### Work required
Reproduce the entries in full. Exclude all images from the copy.

[Dataset excerpts]

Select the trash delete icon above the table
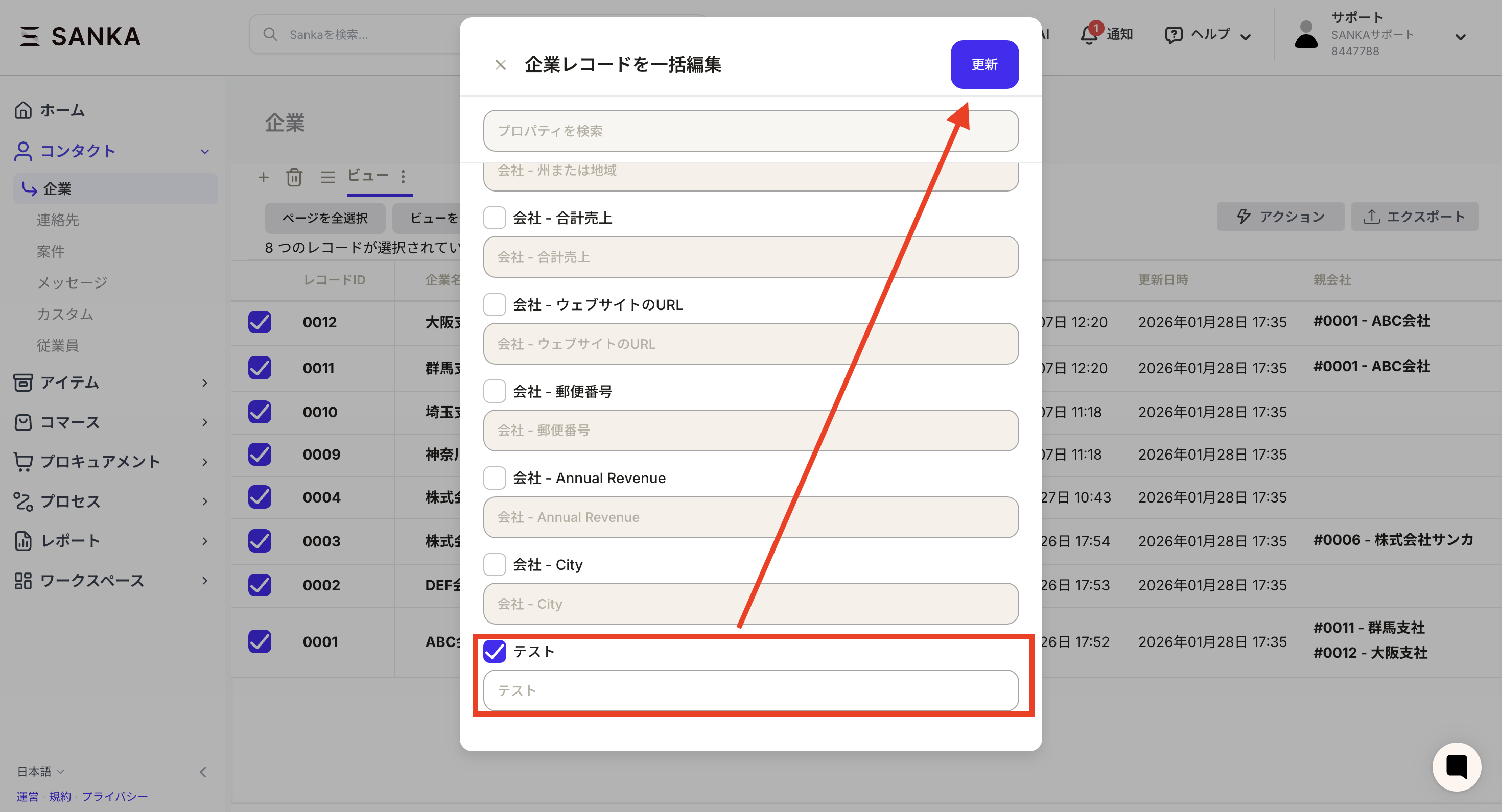Screen dimensions: 1502x812 294,177
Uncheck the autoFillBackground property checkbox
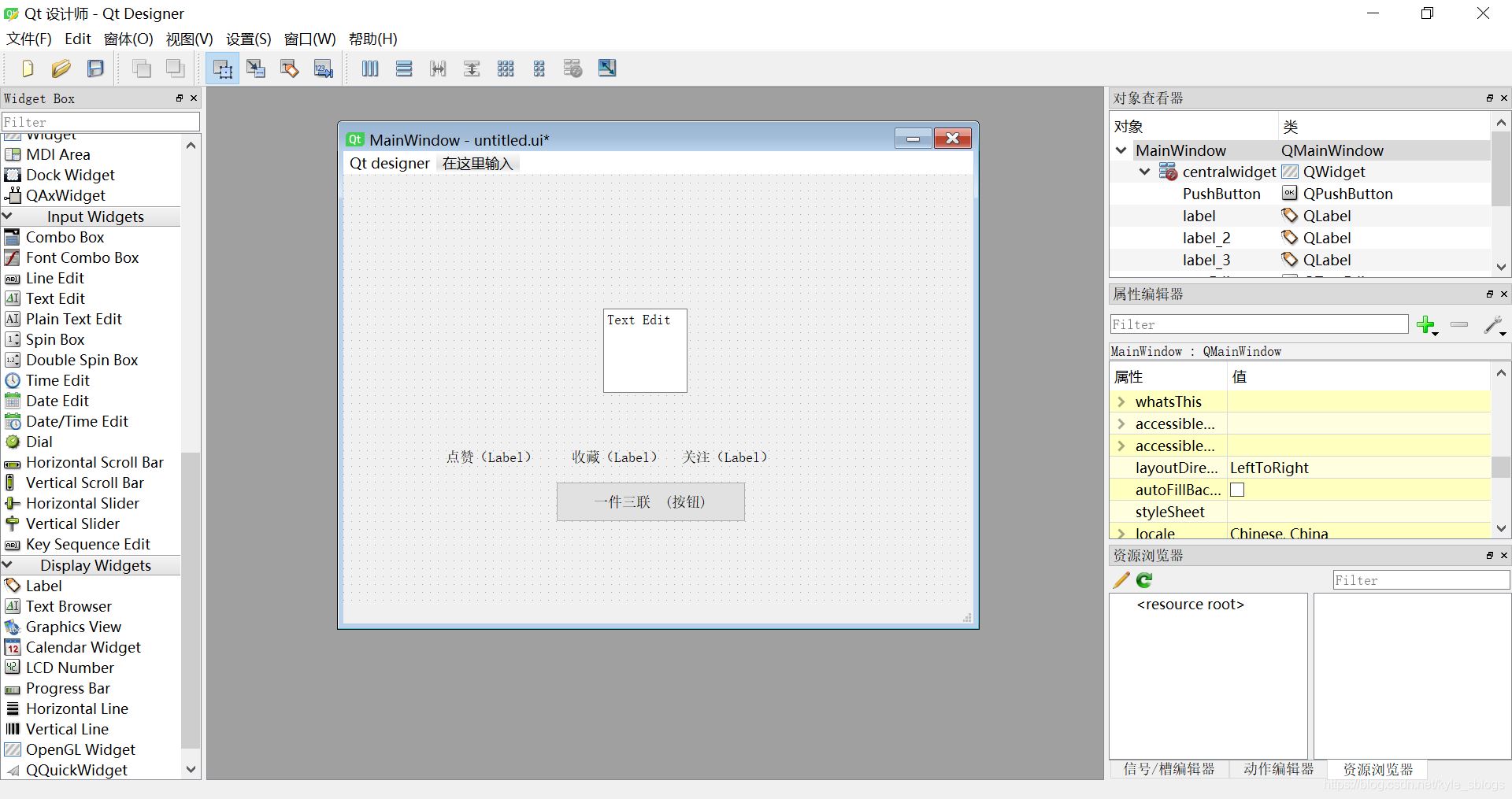Image resolution: width=1512 pixels, height=799 pixels. [x=1237, y=490]
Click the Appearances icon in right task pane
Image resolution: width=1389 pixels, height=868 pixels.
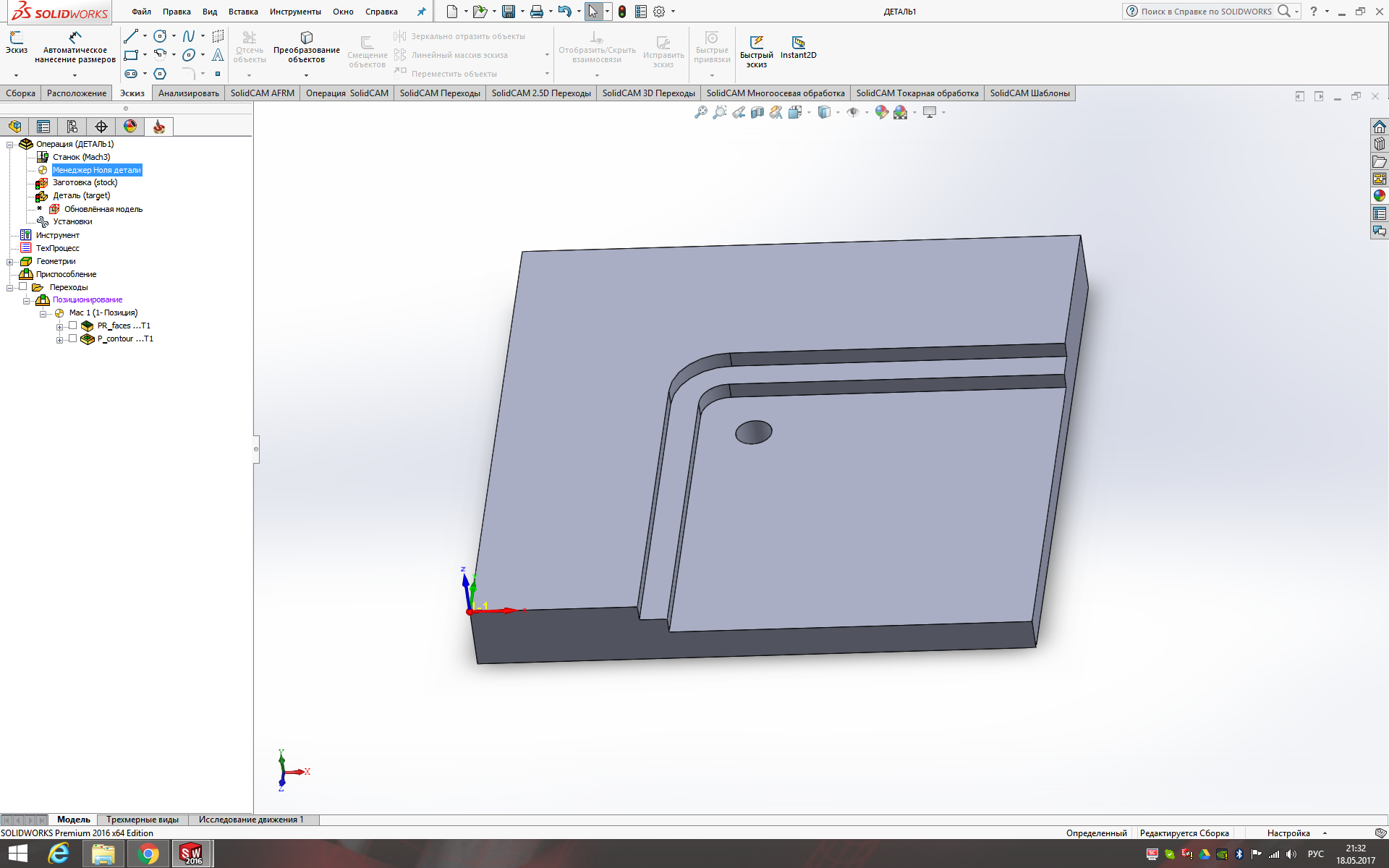coord(1380,195)
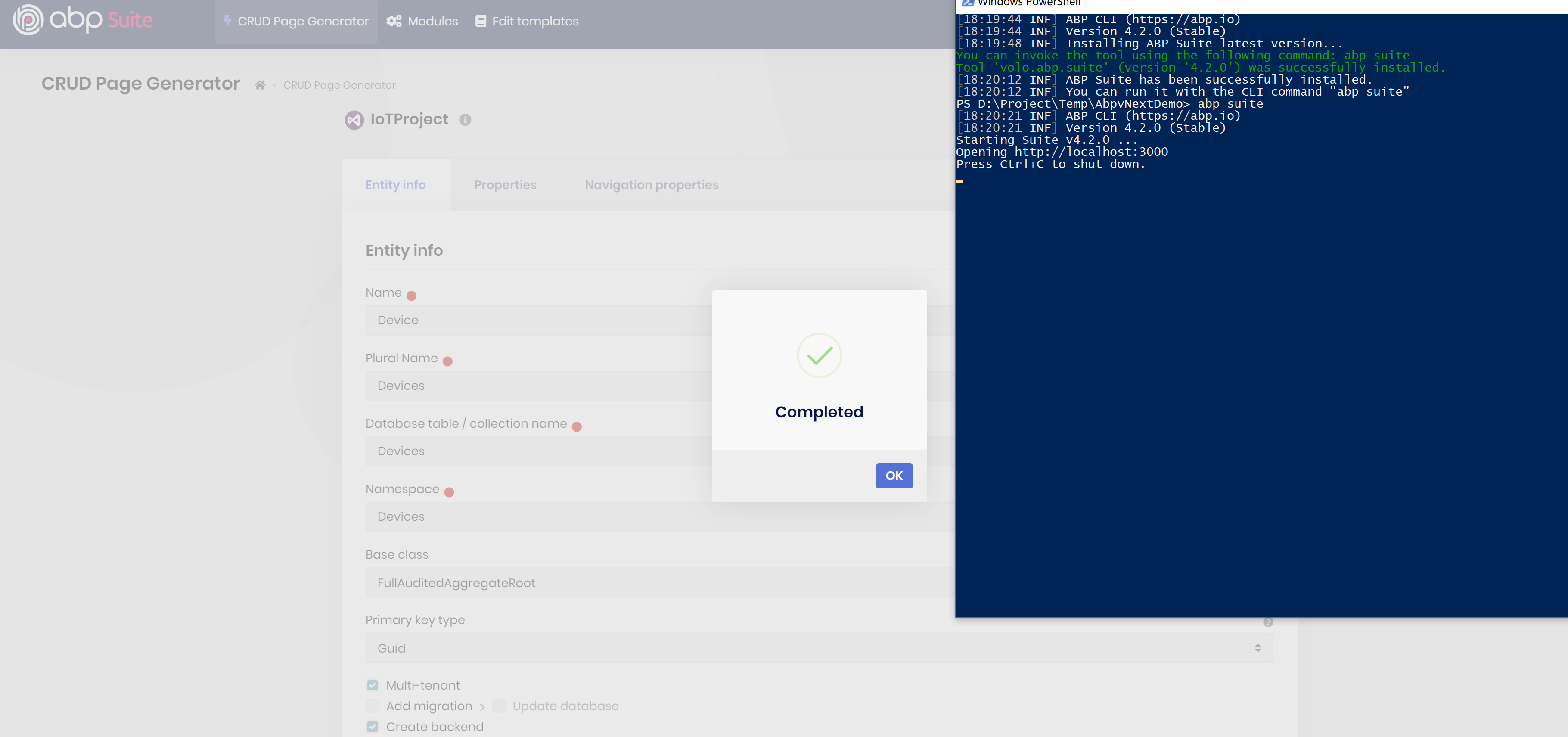
Task: Click the Modules gears icon
Action: (x=394, y=21)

### Written response
Select the trash delete icon above the table
Screen dimensions: 1502x812 294,177
Uncheck the autoFillBackground property checkbox
Image resolution: width=1512 pixels, height=799 pixels. [x=1237, y=490]
Click the Appearances icon in right task pane
Image resolution: width=1389 pixels, height=868 pixels.
coord(1380,195)
Task: Click the Modules gears icon
Action: (x=394, y=21)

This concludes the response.